Doing Dick’s job for him
Dick Tracy, 11/3/09
For me, the trajectory of a Dick Tracy storyline goes something like this: first it’s interesting because it’s so hilariously wacky and surreal; then the strip refuses to in any way engage in traditional “storytelling” that “makes sense” and I get irritated and start ignoring it; then the climax, with its promise of unspeakable violence, looms, and I get interested again. In this case, obviously-guilty-from-the-beginning evil clown Mr. Pops is about to be strangled, or ripped in half, or thrown down into a tiger cage and eaten alive, by circus giant/strongman Fee Fi. While it’s true that bad guys in Dick Tracy inevitably die in agony, they generally either perish in ironic accidents while trying to escape or are killed by Dick himself. I wonder therefore about the legal issues that might arise from this act of freelance vigilantism. Or will Dick merely praise the behemoth for his perp-mangling skills? “I like the way Pops’s enormous shoes kicked in terror right before you hurled him to his death! That was a nice little flourish.”

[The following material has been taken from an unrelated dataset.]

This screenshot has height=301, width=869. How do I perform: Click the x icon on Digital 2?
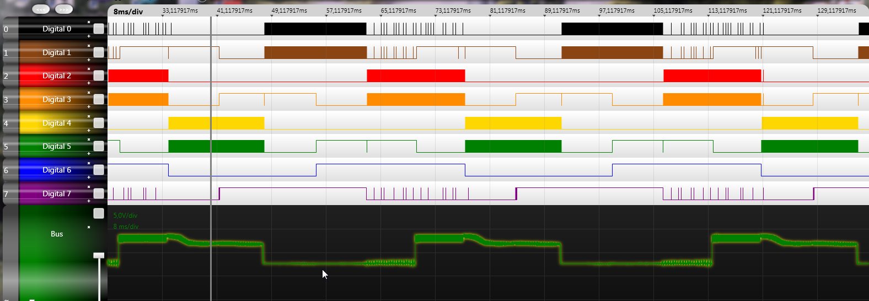coord(89,69)
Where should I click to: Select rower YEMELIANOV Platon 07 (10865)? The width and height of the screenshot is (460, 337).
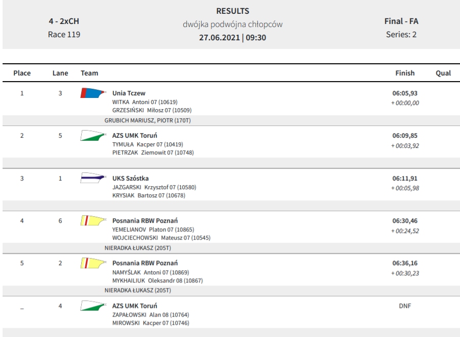153,229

Dagwood should not be worried about the complexity of Elmo’s sidewalk diagram here — after all, what is childhood for if not the creation of elaborate and impractical systems? No, the real issue is his concern for Dagwood’s safety. Any self-respecting American youngster ought to be over the moon with joy at the prospect of two adults running pell-mell into each other face-first and then collapsing to the sidewalk in a heap of slapstick pain. Yet Elmo is determined prevent this hilarious event from recurring. Is this the end result of a generation raised on play dates and non-violent cartoons?
Mark Trail, 11/3/09
Oh my goodness, in my recap of possible Mark Trail plot points, I completely neglected the obvious: Sassy used as gator bait! I certainly hope we continue along these lines when Rusty inevitably comes out in his pajamas to look for his mewling pup. “We may be in luck, fellows … alligators love hideous, deformed little boy meat!”